Closed malvidin closed 4 years ago
Unfortunately this rule doesn't catch all SMTP sessions. I tested against the CDMC Spam dataset, and it only hit on 1977 of 4327 e-mails.
Is this data available from testing?
Sorry about that, apparently the official links are dead. I did however find them in this repo:
Do you want it to match all those files? Or only on valid SMTP data?
The lack of matching is due to the source data not being valid SMTP, as the line endings (LF instead of CRLF) do not conform to RFC 5321 2.3.8. The rule matches if the source data is corrected.
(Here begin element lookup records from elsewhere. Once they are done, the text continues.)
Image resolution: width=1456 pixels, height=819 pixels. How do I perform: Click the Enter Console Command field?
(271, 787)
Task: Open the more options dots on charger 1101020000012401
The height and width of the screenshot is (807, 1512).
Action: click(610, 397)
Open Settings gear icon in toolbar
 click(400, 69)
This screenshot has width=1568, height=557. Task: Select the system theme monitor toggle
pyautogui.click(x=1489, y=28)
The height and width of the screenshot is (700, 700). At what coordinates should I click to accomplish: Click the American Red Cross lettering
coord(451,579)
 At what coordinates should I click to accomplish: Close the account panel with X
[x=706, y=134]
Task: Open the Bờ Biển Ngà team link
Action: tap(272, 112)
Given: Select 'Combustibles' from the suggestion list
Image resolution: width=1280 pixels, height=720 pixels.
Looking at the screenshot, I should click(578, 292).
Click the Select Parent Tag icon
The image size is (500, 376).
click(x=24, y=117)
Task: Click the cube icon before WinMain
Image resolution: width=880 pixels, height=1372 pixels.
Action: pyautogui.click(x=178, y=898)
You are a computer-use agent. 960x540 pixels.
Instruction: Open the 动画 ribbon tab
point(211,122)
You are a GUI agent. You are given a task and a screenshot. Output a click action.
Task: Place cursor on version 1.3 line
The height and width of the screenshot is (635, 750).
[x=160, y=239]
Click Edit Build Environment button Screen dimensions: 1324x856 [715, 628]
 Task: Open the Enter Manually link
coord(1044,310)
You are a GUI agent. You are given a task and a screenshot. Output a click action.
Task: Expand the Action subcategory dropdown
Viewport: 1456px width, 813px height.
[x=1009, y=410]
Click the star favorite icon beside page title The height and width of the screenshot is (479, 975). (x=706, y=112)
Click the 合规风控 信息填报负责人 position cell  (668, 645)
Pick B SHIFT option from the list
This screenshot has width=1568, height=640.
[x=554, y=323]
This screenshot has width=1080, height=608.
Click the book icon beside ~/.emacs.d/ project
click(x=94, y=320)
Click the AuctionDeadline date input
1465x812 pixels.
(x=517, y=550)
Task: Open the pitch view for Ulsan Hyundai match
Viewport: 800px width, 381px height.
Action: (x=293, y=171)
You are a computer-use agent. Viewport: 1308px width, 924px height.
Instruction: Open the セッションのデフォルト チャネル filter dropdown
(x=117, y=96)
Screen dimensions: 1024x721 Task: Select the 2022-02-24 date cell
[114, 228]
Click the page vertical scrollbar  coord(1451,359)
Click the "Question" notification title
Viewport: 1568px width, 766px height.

Or the rule can be modified to match on messages with modified line endings.
I expected YARA to raise a warning on a hex string of { 0A 0A }
, but it did not in this test set. I expect that it could cause ERROR_TOO_MANY_MATCHES more frequently than { 0D 0A 0D 0A }
, but both might.
All of those files are legitimate SMTP sessions, but that doesn't mean they adhere to the RFC. I wouldn't put much stock in clients or servers adhering to the RFC. The yara rule should definitely still match payloads that are valid (albetit, not strictly RFC compliant) SMTP sessions.
If someone has a file that looks like an email but uses LF endings, I expect that they would want the dispatch rule to send the data to the SMTP plugin. I haven't seen any SMTP network traffic that uses LF endings, but I will look. Maybe something cleans them up, or they're rejected before I can see them.
Thanks, @malvidin !
The SMTP YARA dispatcher was broken due to an error on my part in string identifier naming. This corrects that error, and checks for the header values between the first of the file and the end of the header (the first empty line).